Não sempre, ao menos. Se for o caso, diz-se que não há mais direita nem esquerda. Quando conveniente, critica-se a esquerda em nome do indiscutível fim das ideologias. Será que marxistas (está provado que eles existem) estadunidenses – meus leitores mexicanos não querem mais que eu use norte-americano para falar dos eleitores de Donald Trump – pensam em entrar no “tea party”, a ala mais conservadora do Partido Republicano, aquela que vê Trump como quase esquerdista? Será que os desarvorados militantes do Partido Socialista Francês, surrados cruelmente na última eleição, especulam ingressar na Frente Nacional de extrema-direita de Marine Le Pen? É verdade que os alemães inventaram o nacional-socialismo. Só poderia acabar mal.

O Partido Socialista Brasileiro enfrenta uma situação singular: parte dos seus efetivos eleitos quer migrar para o DEM, sigla liberal e conservadora oriunda do PFL, que nasceu de uma costela quebrada da ARENA, o pilar da ditadura midiático-civil-militar que torturou o país. O ex-deputado Beto Albuquerque, vice-presidente nacional do PSB, reagiu com estupefação: “Estar no PSB e flertar com o DEM é uma esquizofrenia". É um diagnóstico perfeito. O que fazer? Internar ou tentar controlar o surto em casa com medicamentos? Um analista político comentou com a maior naturalidade, porém, que os migrantes de hoje são os mesmos que no passado não muito distante saíram do DEM para entrar no PSB. Ideologicamente DEM e PSB estão tão próximos quanto gremistas e colorados compartilham a mesma paixão clubística.

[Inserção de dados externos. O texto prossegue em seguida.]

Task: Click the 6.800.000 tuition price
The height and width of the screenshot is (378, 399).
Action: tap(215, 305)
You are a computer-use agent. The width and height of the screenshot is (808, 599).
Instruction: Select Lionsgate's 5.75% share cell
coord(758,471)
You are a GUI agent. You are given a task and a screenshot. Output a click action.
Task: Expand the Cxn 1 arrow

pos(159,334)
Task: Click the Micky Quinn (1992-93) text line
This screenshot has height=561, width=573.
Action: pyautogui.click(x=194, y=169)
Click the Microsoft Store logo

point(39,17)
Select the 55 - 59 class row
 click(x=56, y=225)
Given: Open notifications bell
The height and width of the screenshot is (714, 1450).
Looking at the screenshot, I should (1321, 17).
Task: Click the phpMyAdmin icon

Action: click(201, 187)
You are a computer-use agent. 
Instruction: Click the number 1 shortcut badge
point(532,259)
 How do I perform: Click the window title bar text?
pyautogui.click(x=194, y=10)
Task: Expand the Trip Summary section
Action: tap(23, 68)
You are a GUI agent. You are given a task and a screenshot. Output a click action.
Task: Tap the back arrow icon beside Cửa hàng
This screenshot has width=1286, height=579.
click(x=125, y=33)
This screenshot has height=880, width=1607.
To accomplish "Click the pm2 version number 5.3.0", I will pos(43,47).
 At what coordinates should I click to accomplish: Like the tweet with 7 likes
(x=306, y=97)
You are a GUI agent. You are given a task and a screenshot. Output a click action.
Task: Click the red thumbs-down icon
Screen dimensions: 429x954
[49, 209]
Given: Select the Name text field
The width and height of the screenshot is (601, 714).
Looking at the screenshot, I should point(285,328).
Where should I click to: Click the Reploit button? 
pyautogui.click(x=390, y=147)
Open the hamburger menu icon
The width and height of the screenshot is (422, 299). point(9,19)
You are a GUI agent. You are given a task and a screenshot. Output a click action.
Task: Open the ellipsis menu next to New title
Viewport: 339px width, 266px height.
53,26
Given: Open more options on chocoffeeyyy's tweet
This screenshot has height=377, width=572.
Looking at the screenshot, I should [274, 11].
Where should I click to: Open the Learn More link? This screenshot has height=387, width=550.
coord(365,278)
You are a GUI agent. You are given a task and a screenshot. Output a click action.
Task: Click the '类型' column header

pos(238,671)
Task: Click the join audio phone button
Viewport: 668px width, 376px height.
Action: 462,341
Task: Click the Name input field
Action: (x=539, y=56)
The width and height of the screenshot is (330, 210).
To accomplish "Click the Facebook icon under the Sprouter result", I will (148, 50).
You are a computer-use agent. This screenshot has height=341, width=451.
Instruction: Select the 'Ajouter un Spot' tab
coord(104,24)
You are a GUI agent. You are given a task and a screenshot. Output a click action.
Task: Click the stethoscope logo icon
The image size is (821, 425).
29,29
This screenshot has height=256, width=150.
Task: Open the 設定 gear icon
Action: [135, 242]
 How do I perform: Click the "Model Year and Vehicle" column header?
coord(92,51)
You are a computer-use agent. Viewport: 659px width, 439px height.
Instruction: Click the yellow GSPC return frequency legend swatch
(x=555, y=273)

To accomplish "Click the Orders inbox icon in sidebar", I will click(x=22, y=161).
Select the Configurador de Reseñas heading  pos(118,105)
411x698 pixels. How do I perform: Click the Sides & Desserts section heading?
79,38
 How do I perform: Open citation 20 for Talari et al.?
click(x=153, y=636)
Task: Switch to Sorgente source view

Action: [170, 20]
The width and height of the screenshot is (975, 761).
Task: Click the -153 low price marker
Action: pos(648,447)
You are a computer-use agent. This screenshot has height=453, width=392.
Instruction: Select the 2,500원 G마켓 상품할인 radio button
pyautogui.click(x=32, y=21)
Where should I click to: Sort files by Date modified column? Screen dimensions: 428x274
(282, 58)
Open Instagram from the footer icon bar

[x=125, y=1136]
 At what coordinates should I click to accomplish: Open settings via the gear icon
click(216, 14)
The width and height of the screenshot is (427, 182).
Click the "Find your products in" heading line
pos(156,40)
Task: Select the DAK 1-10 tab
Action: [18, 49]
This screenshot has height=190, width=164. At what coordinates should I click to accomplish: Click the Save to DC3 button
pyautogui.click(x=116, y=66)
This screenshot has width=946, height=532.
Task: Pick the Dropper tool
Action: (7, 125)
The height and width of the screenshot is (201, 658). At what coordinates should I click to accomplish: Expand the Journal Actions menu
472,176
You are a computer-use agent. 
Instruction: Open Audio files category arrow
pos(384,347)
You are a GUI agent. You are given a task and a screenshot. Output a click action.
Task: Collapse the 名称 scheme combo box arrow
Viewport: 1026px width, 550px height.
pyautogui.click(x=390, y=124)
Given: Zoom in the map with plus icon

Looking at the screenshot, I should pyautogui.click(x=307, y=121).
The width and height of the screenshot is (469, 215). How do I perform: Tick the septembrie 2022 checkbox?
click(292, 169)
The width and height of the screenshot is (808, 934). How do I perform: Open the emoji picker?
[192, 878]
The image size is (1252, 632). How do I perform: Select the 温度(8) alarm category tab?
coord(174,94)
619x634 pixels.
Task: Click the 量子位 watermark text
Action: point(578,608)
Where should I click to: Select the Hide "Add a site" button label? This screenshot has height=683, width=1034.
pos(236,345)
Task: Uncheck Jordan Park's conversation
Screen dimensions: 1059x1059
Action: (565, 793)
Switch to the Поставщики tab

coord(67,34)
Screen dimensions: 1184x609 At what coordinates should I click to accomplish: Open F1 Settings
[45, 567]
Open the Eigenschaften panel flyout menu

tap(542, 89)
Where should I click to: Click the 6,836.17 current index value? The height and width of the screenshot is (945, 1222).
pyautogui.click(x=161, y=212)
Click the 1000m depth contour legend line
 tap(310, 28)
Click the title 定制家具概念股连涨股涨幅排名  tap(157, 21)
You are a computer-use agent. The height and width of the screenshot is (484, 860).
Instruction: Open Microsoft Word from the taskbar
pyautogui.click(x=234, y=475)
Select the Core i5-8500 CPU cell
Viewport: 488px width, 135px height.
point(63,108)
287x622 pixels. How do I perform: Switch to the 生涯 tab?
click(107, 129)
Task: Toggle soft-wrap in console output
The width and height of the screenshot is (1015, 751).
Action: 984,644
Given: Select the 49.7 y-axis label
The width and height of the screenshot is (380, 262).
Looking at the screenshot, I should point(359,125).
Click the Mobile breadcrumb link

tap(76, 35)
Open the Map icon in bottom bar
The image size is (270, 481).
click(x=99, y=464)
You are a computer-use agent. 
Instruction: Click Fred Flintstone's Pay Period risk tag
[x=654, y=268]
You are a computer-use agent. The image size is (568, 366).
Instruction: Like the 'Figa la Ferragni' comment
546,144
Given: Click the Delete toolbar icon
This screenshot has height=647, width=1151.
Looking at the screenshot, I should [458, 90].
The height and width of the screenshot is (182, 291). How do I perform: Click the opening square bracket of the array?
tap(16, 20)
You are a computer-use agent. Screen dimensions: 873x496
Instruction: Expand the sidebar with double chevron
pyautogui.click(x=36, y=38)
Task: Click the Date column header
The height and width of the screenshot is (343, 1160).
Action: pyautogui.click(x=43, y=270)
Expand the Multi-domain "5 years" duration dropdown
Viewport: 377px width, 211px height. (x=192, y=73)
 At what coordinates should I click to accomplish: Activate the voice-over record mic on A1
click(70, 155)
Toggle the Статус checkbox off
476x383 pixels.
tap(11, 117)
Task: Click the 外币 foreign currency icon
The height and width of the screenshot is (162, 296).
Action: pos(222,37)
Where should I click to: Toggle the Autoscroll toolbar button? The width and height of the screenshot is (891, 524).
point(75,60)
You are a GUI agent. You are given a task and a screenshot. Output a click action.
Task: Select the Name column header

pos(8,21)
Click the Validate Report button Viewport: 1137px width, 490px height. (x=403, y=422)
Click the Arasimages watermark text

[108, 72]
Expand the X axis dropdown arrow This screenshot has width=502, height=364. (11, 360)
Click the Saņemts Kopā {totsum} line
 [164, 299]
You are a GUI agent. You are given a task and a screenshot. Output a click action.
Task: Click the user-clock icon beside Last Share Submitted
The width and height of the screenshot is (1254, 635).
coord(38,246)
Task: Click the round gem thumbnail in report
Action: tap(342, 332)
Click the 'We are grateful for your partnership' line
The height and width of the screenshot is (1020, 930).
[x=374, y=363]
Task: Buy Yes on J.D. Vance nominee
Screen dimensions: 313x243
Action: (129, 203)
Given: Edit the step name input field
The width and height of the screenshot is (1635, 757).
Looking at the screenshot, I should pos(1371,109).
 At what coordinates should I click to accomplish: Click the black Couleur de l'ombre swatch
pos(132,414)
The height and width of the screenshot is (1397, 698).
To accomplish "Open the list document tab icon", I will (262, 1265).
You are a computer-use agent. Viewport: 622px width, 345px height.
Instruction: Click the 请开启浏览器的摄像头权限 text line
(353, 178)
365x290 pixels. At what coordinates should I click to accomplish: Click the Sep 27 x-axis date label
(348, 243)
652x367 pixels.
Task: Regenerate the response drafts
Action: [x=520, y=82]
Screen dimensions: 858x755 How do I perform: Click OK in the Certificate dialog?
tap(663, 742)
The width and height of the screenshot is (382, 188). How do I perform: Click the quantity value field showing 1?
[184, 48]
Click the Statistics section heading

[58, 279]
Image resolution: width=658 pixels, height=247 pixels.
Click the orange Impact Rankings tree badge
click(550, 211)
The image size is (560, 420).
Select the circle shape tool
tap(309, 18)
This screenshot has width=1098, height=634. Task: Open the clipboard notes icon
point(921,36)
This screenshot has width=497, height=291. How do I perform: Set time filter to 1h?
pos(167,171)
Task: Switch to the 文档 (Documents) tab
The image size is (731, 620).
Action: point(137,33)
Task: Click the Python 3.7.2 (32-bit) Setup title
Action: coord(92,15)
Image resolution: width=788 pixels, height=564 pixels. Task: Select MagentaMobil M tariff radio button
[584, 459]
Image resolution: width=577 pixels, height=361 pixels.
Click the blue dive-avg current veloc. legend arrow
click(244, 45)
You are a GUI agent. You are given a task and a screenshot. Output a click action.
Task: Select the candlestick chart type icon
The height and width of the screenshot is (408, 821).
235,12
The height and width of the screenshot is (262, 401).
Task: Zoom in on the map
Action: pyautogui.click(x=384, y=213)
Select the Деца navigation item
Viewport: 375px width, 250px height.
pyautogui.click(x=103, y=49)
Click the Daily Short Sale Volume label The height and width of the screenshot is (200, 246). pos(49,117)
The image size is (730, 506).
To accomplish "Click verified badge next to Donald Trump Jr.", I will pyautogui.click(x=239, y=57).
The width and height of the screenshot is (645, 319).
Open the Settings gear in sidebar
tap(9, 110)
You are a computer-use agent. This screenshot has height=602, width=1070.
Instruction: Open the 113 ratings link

Outra hipótese é que o brasileiro e suas singularidades nada têm com isso. Nessa alternativa, bem pensado mais realista, os deputados do PSB que querem ir para o DEM não passam de oportunistas sem qualquer ideologia ou ética. Deles ninguém deve sentir saudade nem “nostalgie”. Também não se deve insultar os esquizofrênicos comparando-os com esses políticos voláteis que não sofrem pelo que fazem nem sentem pelo que causam. Se é possível saltar do PSB para o DEM sem qualquer constrangimento, como alguém que passa do vinho à cachaça na mesma noite sem temer a dor de cabeça, então tudo está permitido. Só não se peça fidelidade ao eleitor. Nem fé na política.